Research into history is never a straight forward endeavor. No, research seems to follow a path more akin to a tangled, messy pile that you pick up in the morning after the cats have gotten into a bag of yarn! A document is found here, it leads to and touches another document. The second document probably isn’t of the same time frame, or on the same topic as the first document. And so on until … ah-ha!
While digging into a box of records from the 1820’s and 1830’s, there came to light a historical treasure. An 18th century pay record directly connected to Plantation Number 4 during the time of King George’s War.
King George’s War (1744-1748), also known as the Third Intercolonial War, was the name given to the North American portion of the War of Austrian Succession (1740-1748).
Usually the museum would have a copy of such a record for perusal within Stevens House. However, like the days of George’s War, we are living in unbalanced times (“stay safe/stay home”…), therefore we thought we would share some of this fabulous document.
The document begins “From Massachusetts to Phineas Stevens & Men … [as voted by]… the Great and General Court,” and is laid out as a list similar to one which might be done today within a spreadsheet: first name; last name; length of service; pay in Pounds, Shillings, and Pence.
A word about money. Don’t confuse “old money” with 21st century money. Between 1066 (the Norman conquest of Britain) and 1971 (the decimalization of the British currency), the British Pound (£) was divided into 240 pence, or 20 shillings. On “Decimal Day” (February 15, 1971) a pence became 1/100 of a Pound, and the shilling disappeared.
£1=240 pence (d for denarii)
£1=20 shillings (s for solidi)
s1=12 pence (d for denarii–we can assign this naming scheme to the Romans, for more information see British Money)
What is your money worth in 1748? Try this convertor: Currency Convertor: 1270-2017
The longest length of service recorded on the pay record is one year and the pay is shown as 2/13/4 (£2, 13s, 4d).

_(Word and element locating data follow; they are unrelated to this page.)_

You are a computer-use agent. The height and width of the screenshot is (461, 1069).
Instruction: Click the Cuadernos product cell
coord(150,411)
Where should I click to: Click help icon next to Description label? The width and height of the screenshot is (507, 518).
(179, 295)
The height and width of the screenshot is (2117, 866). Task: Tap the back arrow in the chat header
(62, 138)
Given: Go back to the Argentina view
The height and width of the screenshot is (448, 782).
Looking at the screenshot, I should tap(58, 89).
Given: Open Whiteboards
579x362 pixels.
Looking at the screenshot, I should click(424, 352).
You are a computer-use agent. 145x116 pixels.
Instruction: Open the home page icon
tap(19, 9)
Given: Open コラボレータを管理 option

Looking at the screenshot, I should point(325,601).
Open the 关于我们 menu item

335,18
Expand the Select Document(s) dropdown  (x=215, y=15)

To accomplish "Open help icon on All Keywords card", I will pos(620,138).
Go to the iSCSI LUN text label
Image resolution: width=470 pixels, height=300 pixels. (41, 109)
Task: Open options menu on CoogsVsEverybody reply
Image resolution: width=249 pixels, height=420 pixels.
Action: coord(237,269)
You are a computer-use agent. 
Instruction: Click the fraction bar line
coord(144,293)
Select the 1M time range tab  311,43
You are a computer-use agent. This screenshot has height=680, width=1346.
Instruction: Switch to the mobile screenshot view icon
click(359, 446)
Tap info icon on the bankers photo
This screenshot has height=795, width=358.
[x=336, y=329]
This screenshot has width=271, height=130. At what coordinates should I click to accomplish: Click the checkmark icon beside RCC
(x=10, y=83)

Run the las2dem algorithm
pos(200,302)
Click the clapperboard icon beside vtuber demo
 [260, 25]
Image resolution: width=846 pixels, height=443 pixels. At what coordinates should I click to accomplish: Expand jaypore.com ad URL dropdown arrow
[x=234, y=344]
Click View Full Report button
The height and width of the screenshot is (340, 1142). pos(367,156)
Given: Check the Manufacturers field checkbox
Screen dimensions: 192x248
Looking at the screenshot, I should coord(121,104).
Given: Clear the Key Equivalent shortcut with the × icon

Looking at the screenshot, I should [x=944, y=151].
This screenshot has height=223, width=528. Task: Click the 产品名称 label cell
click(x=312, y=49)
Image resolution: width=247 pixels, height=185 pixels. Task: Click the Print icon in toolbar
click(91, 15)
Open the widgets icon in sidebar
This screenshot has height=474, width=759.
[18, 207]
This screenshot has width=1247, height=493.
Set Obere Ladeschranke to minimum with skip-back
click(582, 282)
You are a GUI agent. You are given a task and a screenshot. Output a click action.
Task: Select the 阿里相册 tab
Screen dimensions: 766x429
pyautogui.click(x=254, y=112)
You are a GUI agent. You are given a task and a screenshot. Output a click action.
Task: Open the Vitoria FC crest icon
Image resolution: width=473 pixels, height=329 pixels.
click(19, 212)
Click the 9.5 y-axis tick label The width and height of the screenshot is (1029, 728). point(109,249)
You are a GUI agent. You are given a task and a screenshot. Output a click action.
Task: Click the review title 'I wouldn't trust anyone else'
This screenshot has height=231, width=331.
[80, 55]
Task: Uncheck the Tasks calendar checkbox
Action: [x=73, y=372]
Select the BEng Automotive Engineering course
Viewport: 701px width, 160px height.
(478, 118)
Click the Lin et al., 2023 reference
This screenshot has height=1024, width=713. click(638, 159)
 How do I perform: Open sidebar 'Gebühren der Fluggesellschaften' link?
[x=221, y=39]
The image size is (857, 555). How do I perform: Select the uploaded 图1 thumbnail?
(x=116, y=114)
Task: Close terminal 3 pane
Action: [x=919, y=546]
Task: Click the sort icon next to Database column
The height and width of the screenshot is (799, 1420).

Nine months service pay is shown as 2/0/0. Three months service pay as 0/13/4. There appears to be no pay differential for officers. Everyone’s’ pay appears to be based solely upon time in service.
A few of the men who received pay as part of the militia under Stevens during 1747 and 1748:
- Phineas Stevens. Militia Captain at Number 4. For one year of service he received £2/13/4.
- John Burk (Burke/Bark). For one year of service he received £2/13/4. Burk was the nephew of John Hastings (often referred to as Dr. Hastings). Burk was part of a group of settlers who established Falls Fight Township now known as Barnardston, MA.
- Caleb Howe of Dummerston, now Vernon, VT. For one year of service he received £2/13/4.
- Joseph Parker; most likely a nephew of Isaac Parker, the son of Joseph and Abigail (Sawtell) Parker, b. 1721. For three months service he received £0/13/4.
- Moses Willard of Plantation Number 4 received £2/0/0 for nine months of militia duties.
- Ebenezer Putnam received £2/13/4 for one year of service under Stevens. Putnam was one of the several of the children of Seth, Sr. and Ruth Putnam to establish homesteads at Number 4.
- David Farnsworth of Plantation Number 4 received £0/13/4 for three months service.
- Isaac Parker [Sr.] of Plantation Number 4 received £2/0/0 for nine months of militia duties. When Stevens joined the 1757 Expedition to Louisbourg, Parker took over as captain of the town militia.